Relatar caso de diagnóstico e manejo de coinfecção por HHV6 e toxoplasmose após segundo Transplante de Medula Óssea (TMO) alogênico.
Relato de casoPaciente feminina, 59 anos, diagnóstico prévio de carcinoma de mama e peritônio, com diagnóstico hematológico de síndrome mielodisplásica de alto risco (IPSS-M 1,6, IPSS-R 5) em 2023. Foi submetida a TMO alogênico aparentado HLA idêntico em agosto/2023 em primeira linha de tratamento, porém evoluiu com recaída de doença no D+150. Paciente foi submetida a novo tratamento com Venetoclax associado a Azacitidina, além de infusão de linfócitos do doador (3 alíquotas). Paciente seguiu com perda progressiva de quimera do doador e progressão da doença para Leucemia Mieloide Aguda. Optado por reindução com Topotecano-AraC, sendo a paciente encaminhada em aplasia para 2ºTMO alogênico haploidêntico, em junho/2024, com regime de condicionamento RIC – FluCYTBI4, e profilaxia tripla para GVHD com ciclofosfamida pós-transplante (CyPT), micofenolato de mofetila (MMF) e ciclosporina (CsA). Apresentou enxertia neutrofílica no D+17, recebendo alta hospitalar para acompanhamento ambulatorial. Paciente reinterna no D+30 por desorientação temporo-espacial, evoluindo com crises convulsivas tônico-clônicas. Realizou RNM de crânio, EEG e punção liquórica que confirmaram diagnóstico de encefalite por HHV6 e neurotoxoplasmose. Iniciado tratamento com Ganciclovir por 21 dias até negativação de PCR sérico para HHV6, e Bactrim com programação de 6 semanas de tratamento. Paciente apresentou melhora importante na RNM de controle após 21 dias de tratamento, porém com necessidade de uso de terapia anticonvulsivante otimizada e ainda com despertar insatisfatório do ponto de vista neurológico.
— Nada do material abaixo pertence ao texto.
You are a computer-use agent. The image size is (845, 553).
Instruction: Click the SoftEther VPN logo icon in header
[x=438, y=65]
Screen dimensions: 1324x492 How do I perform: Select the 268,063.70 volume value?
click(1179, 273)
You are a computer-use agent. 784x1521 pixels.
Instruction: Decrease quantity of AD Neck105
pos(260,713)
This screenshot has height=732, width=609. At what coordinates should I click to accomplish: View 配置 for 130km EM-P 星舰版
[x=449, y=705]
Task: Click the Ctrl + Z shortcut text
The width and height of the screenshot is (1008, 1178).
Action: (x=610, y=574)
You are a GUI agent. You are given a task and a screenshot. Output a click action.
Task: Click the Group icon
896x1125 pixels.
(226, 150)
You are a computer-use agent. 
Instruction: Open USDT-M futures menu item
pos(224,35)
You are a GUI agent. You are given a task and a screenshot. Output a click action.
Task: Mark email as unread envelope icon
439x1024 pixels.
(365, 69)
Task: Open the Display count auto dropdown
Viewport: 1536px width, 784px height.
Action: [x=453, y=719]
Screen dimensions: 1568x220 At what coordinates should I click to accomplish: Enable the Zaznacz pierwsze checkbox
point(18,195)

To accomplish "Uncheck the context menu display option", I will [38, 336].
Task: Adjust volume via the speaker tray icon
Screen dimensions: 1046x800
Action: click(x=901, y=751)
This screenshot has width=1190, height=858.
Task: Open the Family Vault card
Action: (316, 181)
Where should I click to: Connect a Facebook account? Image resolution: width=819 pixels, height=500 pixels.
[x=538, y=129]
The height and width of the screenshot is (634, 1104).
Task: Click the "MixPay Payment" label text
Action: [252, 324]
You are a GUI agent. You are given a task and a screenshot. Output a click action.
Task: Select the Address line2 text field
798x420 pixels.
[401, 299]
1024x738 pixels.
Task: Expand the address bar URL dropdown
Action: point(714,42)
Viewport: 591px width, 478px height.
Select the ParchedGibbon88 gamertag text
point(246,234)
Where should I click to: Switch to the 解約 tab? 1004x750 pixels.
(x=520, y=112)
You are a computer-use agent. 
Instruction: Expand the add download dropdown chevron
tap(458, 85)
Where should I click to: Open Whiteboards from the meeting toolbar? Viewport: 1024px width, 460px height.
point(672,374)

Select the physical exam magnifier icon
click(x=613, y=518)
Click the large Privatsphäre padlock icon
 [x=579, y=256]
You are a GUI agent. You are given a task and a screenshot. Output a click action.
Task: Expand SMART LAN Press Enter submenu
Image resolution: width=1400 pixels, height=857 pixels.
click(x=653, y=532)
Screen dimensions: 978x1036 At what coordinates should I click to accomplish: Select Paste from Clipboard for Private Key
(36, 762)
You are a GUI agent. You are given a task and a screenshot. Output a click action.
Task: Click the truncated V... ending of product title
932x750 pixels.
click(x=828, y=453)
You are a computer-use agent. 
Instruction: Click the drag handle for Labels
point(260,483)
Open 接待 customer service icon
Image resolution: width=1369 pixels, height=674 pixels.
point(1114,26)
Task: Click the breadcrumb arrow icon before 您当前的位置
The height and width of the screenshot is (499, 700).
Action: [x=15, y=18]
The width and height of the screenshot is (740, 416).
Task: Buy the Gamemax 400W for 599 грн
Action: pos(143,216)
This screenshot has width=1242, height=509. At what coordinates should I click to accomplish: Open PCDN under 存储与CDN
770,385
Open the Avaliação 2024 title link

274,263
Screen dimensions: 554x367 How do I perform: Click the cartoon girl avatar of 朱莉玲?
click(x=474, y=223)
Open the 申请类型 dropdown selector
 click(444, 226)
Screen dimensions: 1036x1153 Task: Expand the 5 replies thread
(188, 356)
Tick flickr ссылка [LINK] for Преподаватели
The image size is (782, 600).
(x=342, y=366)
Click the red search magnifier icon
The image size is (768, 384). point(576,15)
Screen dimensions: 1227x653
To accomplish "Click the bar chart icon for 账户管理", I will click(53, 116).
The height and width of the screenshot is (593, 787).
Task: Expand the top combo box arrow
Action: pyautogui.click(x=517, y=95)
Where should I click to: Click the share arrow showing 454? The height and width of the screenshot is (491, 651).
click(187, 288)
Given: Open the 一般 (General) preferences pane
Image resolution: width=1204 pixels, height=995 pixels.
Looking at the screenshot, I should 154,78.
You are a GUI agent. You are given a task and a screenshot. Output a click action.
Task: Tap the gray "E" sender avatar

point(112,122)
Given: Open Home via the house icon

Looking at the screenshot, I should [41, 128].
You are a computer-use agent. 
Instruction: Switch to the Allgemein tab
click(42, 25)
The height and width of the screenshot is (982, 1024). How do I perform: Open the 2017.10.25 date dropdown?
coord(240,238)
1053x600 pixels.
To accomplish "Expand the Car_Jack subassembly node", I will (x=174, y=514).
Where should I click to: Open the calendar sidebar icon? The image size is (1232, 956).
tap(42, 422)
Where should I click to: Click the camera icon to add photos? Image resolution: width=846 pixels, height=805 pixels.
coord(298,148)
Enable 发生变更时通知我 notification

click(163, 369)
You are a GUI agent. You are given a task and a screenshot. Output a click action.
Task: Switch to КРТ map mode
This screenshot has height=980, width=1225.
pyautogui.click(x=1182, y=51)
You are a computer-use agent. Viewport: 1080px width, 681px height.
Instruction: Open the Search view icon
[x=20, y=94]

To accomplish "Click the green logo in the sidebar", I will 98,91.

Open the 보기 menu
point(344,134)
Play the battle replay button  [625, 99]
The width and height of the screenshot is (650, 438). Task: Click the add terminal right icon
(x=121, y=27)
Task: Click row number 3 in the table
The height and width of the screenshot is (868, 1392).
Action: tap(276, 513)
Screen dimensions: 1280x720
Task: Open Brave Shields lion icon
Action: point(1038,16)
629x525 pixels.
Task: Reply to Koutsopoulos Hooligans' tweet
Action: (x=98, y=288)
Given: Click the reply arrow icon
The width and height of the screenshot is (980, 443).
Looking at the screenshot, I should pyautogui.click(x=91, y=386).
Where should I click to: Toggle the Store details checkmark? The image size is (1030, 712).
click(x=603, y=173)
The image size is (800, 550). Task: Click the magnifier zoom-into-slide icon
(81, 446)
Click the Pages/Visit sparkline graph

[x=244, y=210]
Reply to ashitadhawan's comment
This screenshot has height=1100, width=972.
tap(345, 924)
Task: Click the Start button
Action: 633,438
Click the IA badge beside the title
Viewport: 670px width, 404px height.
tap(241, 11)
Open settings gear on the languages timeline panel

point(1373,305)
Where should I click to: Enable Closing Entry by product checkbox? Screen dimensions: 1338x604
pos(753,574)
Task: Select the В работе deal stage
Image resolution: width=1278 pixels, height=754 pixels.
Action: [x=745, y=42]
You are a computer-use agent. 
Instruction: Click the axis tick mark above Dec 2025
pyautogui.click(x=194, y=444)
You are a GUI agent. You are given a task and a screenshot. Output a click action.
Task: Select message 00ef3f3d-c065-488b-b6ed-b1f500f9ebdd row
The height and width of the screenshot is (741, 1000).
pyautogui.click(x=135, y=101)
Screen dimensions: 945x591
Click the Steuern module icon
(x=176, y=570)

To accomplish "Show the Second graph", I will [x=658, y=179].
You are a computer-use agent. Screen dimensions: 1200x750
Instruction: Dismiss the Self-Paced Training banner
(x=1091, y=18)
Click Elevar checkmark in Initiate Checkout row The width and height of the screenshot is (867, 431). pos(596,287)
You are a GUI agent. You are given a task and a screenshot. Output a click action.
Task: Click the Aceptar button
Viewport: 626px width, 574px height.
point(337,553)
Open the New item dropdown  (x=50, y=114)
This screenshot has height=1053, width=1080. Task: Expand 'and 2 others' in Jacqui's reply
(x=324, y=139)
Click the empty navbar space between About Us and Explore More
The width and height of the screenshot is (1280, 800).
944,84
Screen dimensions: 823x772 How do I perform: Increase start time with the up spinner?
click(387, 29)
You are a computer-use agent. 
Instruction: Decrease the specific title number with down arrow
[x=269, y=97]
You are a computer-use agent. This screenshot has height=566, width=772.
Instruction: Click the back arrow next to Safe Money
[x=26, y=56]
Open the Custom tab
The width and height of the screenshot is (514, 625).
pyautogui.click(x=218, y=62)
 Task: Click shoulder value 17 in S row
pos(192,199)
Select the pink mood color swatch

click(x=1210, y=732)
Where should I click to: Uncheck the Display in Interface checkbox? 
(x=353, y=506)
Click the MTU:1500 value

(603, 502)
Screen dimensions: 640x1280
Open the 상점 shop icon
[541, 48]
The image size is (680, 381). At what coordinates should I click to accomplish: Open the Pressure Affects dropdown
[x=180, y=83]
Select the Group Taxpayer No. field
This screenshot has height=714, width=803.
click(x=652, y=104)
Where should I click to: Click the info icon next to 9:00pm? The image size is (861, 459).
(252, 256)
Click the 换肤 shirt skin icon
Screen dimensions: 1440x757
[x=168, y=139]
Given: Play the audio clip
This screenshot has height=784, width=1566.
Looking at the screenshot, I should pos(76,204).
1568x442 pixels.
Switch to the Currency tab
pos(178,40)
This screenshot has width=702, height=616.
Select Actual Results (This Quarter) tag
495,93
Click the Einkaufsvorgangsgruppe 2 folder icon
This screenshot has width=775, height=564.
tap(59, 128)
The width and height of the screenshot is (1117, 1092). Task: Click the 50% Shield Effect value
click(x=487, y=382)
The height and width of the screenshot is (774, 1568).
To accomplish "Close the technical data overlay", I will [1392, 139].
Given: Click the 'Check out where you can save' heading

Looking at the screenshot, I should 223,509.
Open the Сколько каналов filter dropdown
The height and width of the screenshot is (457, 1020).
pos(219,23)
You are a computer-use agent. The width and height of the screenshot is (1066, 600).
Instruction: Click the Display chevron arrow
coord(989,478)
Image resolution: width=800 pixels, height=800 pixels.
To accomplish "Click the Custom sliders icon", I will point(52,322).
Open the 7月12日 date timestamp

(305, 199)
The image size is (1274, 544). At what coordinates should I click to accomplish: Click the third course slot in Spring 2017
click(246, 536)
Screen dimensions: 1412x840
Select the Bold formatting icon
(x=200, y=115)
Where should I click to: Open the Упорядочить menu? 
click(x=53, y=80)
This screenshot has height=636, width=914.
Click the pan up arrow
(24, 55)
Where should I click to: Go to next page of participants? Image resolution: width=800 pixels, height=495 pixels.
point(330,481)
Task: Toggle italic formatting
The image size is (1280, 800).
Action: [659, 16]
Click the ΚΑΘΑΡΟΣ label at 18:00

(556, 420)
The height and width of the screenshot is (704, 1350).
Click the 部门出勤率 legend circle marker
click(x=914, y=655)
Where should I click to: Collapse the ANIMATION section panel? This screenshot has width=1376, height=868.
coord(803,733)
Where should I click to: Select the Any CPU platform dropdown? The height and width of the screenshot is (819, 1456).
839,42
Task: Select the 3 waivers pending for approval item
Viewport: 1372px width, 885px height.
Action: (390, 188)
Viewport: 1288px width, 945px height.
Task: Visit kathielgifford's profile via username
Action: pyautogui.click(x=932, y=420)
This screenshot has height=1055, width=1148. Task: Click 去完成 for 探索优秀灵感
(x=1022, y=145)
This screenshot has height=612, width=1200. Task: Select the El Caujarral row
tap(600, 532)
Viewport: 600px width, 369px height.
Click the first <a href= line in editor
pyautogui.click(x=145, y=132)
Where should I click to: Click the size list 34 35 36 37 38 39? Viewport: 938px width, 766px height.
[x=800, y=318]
DiscussãoA reativação do herpesvírus tipo 6 ocorre em mais de 50% dos pacientes submetidos a TMO alogênico com repercussão clínica em aproximadamente 40% dos casos. Apesar da encefalite constituir apresentação rara, o HHV6 é o principal agente associado a essa complicação. Dentre os principais fatores de risco destaca-se TMO alogênico prévio, uso de CyPT para profilaxia de GHVD e corticoterapia. Correlaciona-se com prognóstico reservado, com mortalidade em torno de 38%‒58%, com sequela neurológica observada em 57%, além de maior risco de GVHD. A infecção por toxoplasmose por sua vez possui baixa incidência no contexto pós-TMO alogênico (entre 0,4‒8,7%), ocorrendo geralmente entre o D+30 e o D+90 com mortalidade em torno de 60-90%. O caso relatado descreve uma paciente em 2ºTMO alogênico, com uso de CyPT como estratégia de profilaxia de GVHD, sendo, portanto, uma paciente de alto risco para infecções oportunistas conforme evidenciado pela literatura médica. Apesar das características referentes a infecção por HHV6 serem similares às descritas em literatura, a paciente apresentou infecção por neurotoxoplasmose de forma mais precoce, com manifestações cognitivas e sensoriais mais evidentes do que sintomas focais.
ConclusãoA realização de um segundo TMO alogênico além de estar intrinsicamente relacionada à agressividade da doença de base, apresenta alta taxa de mortalidade devido ao estado de imunossupressão intensa do paciente. Infecções oportunistas representam uma das principais causas de morte não relacionada a recaída e portanto, devem fazer parte do diagnóstico diferencial de alterações clínicas e/ou laboratoriais que porventura o paciente apresente.